Pretty much, the whole problem revolves around getting the WM8350 kernel drivers to work...
Although the company brags quite a bit about it's support under linux, they don't have any application notes or examples that are actually helpful that I can find, other than the datasheet. I suspect the kernel drivers I have are beta code, because they don't seem to be behaving well (several error messages in the kernel log about wm8350 registers not being readable happen at every boot even when running only the sony's native software...).
The kernel driver's source-code of most interest are in: linux-2.6.23_091126/drivers/mxc/pmic/{core,wm8350}
Notice, the wm8350 is a competitor to the MC14783, but the linux kernel drivers use the same {core} driver source code for both chips; The sony ONLY has the wm8350 on it -- there is no MC14783 present.
The code that I most want most desperately to understand how to make operate is found in the subdirectory {wm8350}, eg: wm8350/wm8350pm/power_supply_sysfs.c.
I want the audio to fire up too, but 'm not quite sure where the pertinent audio amplifier code is yet...
Very clearly the wm8350pm code is designed to export a /sys directory interface; right now /sys is mounted and operational on the system; but I'm not very familiar with the semantics of these newer style interfaces... they aren't quite like the old APM power interfaces for Linux laptops...
First I checked the obvious:
If I do a "cat /sys/power/state" it returns the word "mem" and nothing else.
The file has permissions -rw-r--r--, so potentially it could be written -- but I don't know with what.
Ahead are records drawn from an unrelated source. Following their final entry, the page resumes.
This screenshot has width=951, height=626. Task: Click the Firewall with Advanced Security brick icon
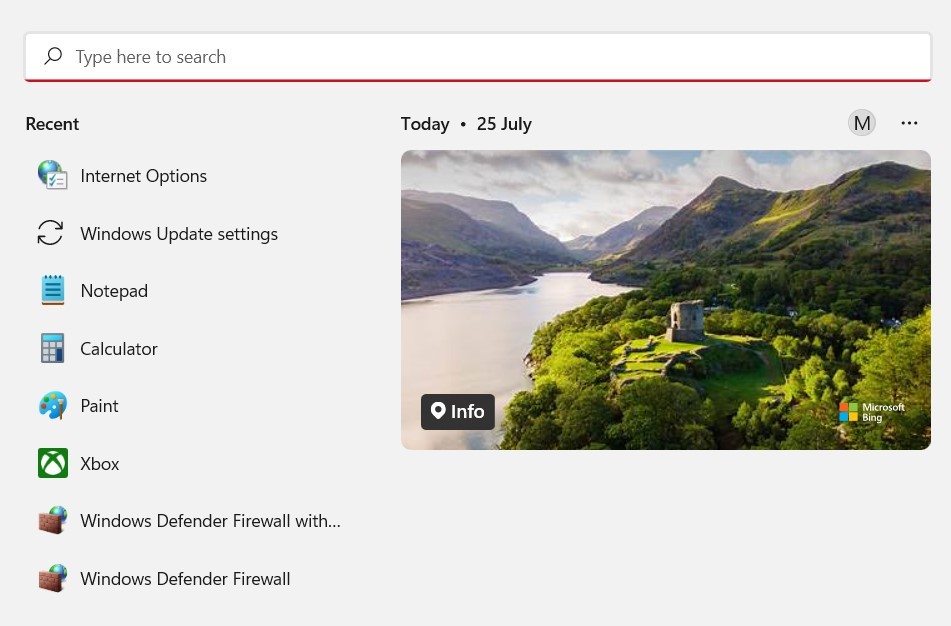[x=53, y=520]
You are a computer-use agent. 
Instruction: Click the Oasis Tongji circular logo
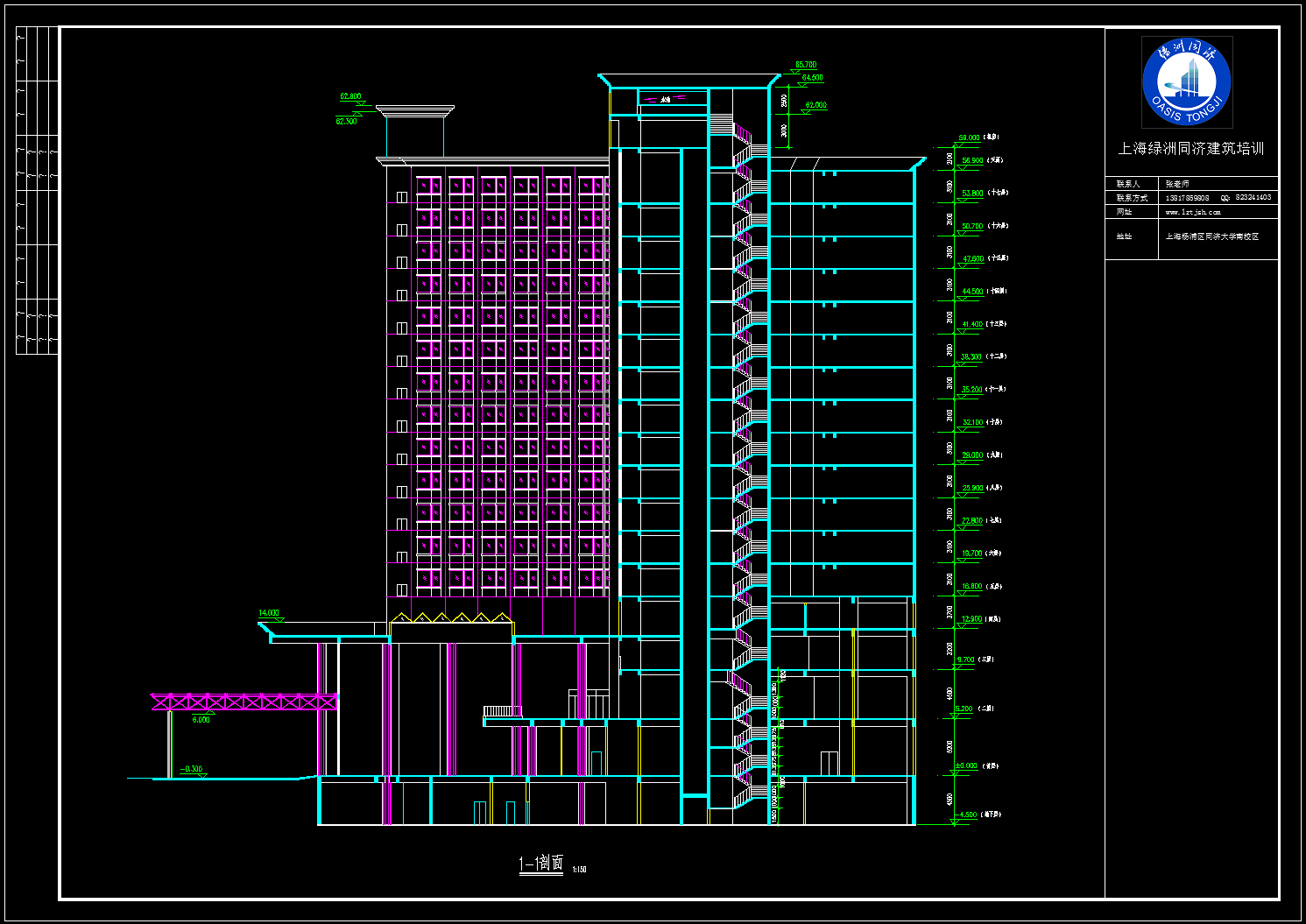[x=1187, y=81]
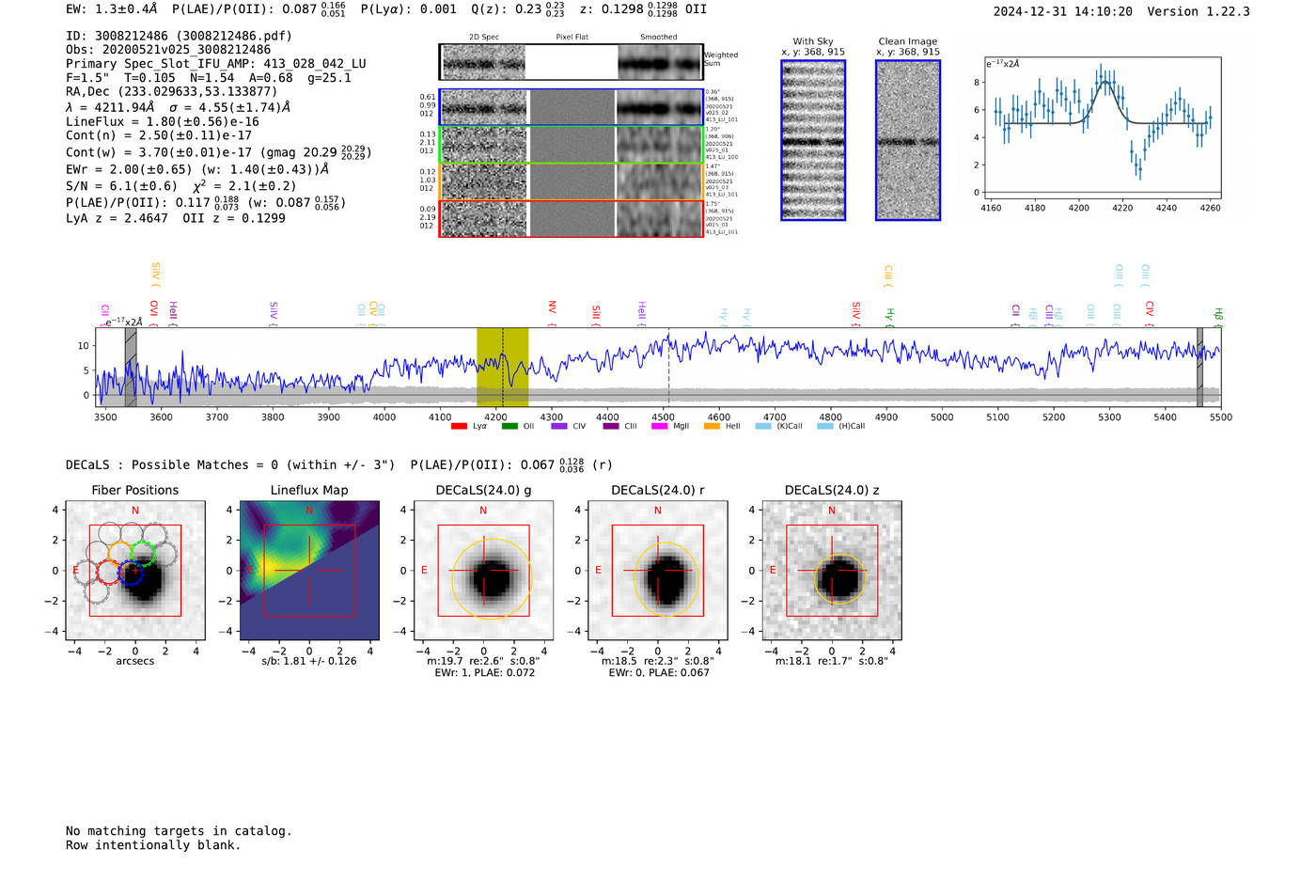Viewport: 1316px width, 896px height.
Task: Select the blue dashed fiber circle
Action: pos(131,573)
The string "mem" does not exist anywhere in the source code for the wm8350pm drivers, so I don't even know if /sys/power/state is part of the source code.
Doing a find /sys -iname "wm8350" reveals a handful of directories with the patterns:
wm8350-rtc , wm8350-pmic , wm8350-bl , wm8350-power , wm8350-led
wm8350-hifi-dai , wm8350-codec
wm8350-imx32ads.0
So, I do an ls-l on each directory, and look for actual files rather than symbolic links or subdirectories, and what I find are stock useless writable files: bind, unbind, uevent,
and a very few read only files: pmic_reg, dapm_widget, modalias, codec_reg which aren't very helpful.
It's no surprise that:
Doing: cat /sys/devices/platform/wm8350-ebx5016-audi/modalias gives "wm8350-ebx5016-audio"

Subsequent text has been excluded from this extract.